Een mooie plek om een dag te blijven, al lijkt de zon naar Nederland vertrokken. En rustdag of niet, we willen een stuk langs de kust fietsen. Het is hier zo mooi, daar hebben we nog lang geen genoeg van. Het fietspad staat aangegeven, een smal pad tussen alle bloeiende begroeiing door. Ondanks de aanduidingen noemen we dit echt geen fietspad. Het is een mooie zanderige wandelroute, te smal zelfs om de fiets mee te nemen. We keren om en rijden via een andere route naar het strand om mosselen te eten.
Het blijft een thema, fietsen op wat wij beleven als een wandelroute. Ergens zit er wat mis in de overlap tussen Eurovelo en Ruta Vicentina. Ook vandaag lijken beide door elkaar te lopen. Er staan borden met uitgebreide uitleg, welke delen te fietsen zijn en welke niet. Maar óf we hebben het niet helemaal begrepen óf onze mountainbike kwaliteiten schieten schromelijk te kort. Uiteindelijk is het bijna 12 uur en hebben we nog geen 20 kilometer gedaan.

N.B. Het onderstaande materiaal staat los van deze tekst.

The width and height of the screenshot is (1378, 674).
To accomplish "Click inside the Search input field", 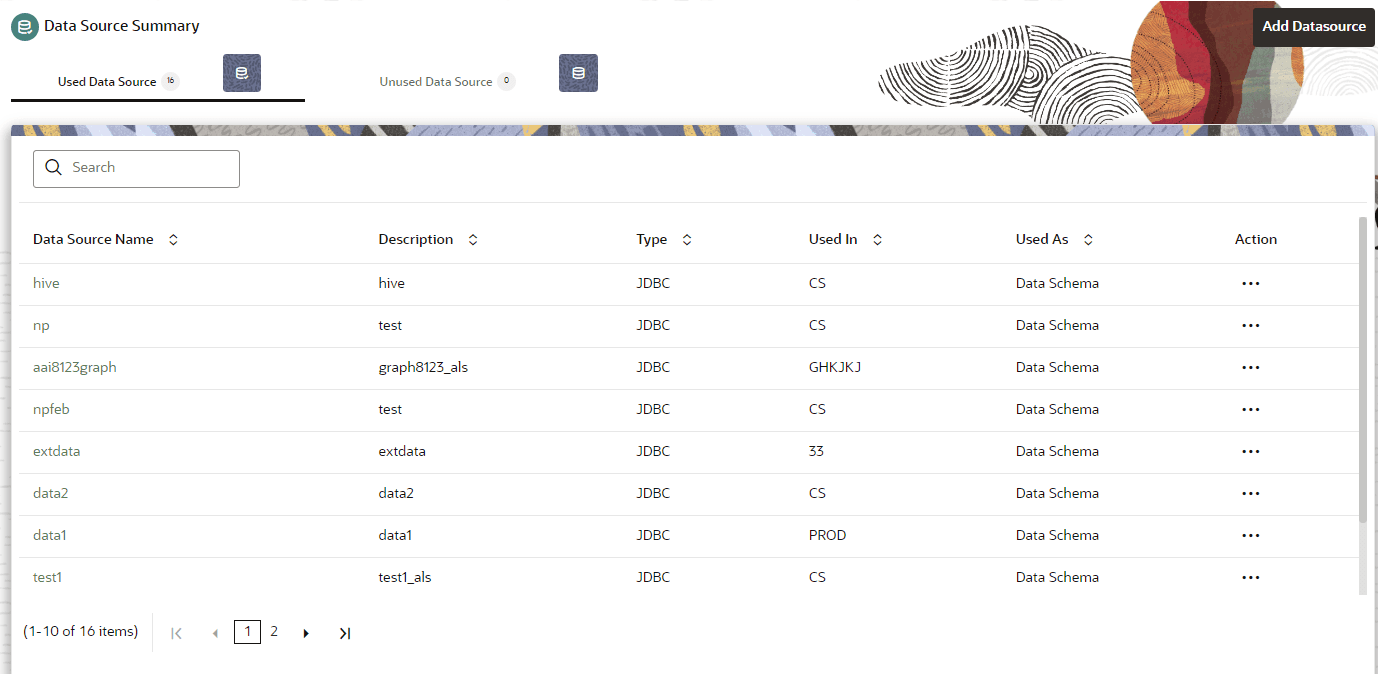I will [140, 168].
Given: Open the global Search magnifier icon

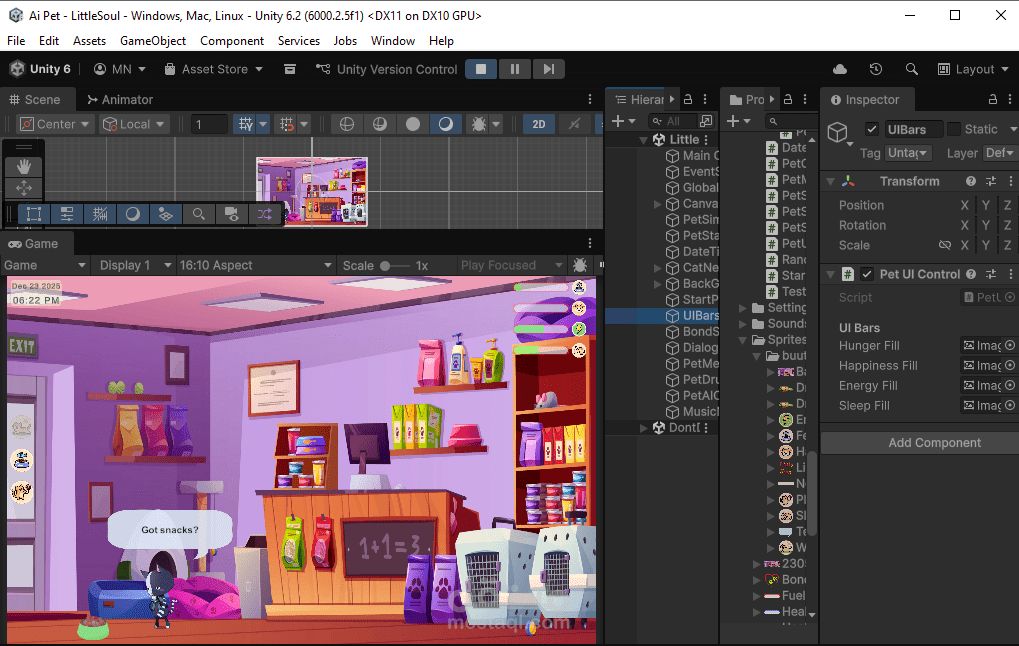Looking at the screenshot, I should (911, 69).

De dorpjes waar we door komen zijn klassiek, wat ik verwacht van Portugal. Straatnamen op tegeltjes. Witte huizen met gekleurde plinten. Rode daken. En oude mannetjes op een bankje. Een route die ons steeds weer terug leidt naar de kust. Daar staat ook ons hotel, op wandelafstand van een mooi oud fort. Om te gaan eten volgen we de wandelroute. Mooi, met bloemen en uitzicht, en voor mij een uitdaging, zo dicht langs de rand van de klif.